The 11th Transport Regiment "Flaminia" () is a military logistics regiment of the Italian Army based in Rome. The regiment is operationally assigned to the Army General Staff and provides the necessary transport for the general staff to operate. Like all transport units of the Italian Army the regiment was named for a historic road near its base: in the 11th regiment's case for the Roman road Via Flaminia.

History 
On 1 January 1948 the Army General Staff Maneuver Auto Group was formed in Rome with personnel and materiel of the 21st Special Auto Unit and the Motorcyclists Company. On 1 May 1958 the group was renamed XI Maneuver Auto Group.
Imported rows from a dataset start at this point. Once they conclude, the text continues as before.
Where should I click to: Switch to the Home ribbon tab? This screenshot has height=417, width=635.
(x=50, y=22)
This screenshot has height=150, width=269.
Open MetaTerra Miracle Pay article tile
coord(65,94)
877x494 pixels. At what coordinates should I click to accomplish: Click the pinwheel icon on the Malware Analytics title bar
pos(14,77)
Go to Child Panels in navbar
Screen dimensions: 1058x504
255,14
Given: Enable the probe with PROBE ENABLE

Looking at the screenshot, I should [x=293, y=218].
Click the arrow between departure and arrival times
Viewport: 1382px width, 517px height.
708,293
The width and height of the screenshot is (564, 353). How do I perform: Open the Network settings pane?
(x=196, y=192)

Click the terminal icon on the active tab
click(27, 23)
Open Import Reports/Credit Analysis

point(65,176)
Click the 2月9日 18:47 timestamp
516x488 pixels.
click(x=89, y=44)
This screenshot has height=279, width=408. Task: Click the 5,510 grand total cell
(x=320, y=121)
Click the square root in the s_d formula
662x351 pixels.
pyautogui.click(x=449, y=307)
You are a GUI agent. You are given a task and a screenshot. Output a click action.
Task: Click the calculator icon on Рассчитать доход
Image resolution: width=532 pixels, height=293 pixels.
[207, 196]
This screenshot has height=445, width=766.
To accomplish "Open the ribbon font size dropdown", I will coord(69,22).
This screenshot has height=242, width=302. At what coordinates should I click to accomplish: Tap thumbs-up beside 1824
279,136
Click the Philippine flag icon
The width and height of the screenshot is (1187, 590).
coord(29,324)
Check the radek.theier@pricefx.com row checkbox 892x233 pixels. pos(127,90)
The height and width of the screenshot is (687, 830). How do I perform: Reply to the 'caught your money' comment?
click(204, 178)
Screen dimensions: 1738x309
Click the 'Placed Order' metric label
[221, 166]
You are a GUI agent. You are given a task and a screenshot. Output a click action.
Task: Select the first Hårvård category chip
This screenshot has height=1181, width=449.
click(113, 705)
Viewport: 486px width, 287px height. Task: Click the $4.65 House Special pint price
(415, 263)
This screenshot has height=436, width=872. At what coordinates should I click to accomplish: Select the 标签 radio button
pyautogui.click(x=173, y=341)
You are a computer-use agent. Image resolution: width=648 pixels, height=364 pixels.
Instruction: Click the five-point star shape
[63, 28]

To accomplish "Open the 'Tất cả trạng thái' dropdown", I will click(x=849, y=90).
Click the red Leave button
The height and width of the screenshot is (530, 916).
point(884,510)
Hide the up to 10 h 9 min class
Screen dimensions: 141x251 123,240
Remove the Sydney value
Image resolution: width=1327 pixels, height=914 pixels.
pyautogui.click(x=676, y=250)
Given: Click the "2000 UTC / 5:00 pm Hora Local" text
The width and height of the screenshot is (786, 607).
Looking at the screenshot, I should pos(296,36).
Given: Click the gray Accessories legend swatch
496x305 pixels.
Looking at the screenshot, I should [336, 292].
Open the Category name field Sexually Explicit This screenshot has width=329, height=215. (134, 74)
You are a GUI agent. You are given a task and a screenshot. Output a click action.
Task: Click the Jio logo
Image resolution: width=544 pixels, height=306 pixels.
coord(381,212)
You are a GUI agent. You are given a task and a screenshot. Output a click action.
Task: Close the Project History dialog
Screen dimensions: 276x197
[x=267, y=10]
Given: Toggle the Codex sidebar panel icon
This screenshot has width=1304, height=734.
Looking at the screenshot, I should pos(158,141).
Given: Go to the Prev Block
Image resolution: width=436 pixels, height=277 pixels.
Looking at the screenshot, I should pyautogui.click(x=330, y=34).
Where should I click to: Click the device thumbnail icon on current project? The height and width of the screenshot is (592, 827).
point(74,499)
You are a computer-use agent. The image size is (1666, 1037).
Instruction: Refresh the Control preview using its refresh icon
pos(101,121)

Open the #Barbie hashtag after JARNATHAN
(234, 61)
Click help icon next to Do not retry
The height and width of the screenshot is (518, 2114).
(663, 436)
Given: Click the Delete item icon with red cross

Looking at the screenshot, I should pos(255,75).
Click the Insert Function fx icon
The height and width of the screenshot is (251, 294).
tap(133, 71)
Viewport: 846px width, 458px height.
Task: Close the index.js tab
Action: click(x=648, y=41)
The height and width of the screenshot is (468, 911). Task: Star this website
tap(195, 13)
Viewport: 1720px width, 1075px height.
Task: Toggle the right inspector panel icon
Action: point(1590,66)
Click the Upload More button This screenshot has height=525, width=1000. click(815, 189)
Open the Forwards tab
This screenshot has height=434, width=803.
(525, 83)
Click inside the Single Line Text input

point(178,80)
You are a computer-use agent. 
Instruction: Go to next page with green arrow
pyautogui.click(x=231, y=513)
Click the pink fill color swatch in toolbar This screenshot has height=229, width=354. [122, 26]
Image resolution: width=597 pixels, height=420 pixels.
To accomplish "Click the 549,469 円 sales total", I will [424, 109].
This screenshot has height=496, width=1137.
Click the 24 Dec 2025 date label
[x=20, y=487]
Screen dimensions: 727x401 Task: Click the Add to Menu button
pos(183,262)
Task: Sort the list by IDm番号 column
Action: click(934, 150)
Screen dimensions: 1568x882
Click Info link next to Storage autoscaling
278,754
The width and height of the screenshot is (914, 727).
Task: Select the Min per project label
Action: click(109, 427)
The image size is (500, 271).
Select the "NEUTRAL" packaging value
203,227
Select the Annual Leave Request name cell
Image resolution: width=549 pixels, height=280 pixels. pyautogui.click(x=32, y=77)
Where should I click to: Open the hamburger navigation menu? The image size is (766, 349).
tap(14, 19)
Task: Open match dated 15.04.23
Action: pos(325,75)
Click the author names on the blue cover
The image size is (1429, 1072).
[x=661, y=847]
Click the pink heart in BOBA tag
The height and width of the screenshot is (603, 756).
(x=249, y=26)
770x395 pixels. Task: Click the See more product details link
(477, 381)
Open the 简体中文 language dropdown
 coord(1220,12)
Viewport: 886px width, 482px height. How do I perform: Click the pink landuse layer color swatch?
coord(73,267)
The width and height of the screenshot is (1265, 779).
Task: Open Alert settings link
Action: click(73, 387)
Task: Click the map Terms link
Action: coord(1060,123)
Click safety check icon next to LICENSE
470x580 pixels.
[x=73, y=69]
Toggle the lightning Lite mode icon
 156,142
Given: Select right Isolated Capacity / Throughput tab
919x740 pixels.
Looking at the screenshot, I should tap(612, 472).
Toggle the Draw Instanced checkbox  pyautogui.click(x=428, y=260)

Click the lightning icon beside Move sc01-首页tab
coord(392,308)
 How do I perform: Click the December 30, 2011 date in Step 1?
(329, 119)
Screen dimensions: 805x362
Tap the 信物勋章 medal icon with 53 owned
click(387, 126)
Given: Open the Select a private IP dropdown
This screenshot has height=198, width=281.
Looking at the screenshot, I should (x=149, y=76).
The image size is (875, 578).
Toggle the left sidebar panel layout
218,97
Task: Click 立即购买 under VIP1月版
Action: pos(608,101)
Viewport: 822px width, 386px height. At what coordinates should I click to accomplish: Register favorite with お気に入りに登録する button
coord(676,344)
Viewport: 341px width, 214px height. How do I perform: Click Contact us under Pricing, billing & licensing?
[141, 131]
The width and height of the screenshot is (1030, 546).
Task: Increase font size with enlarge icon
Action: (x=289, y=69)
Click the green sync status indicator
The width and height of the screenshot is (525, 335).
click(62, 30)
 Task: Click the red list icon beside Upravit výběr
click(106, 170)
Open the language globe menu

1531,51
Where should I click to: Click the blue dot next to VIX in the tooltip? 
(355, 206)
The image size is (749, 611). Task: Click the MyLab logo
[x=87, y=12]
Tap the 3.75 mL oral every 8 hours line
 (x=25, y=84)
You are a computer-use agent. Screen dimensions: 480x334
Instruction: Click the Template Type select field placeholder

During the 1975 army reform the army disbanded the regimental level and newly independent battalions were granted for the first time their own flags. On 1 October 1975 the XI Maneuver Auto Group was renamed 11th Maneuver Auto Group "Flaminia". On 12 November 1976 the President of the Italian Republic Giovanni Leone issued decree 846, which granted the new units their flags.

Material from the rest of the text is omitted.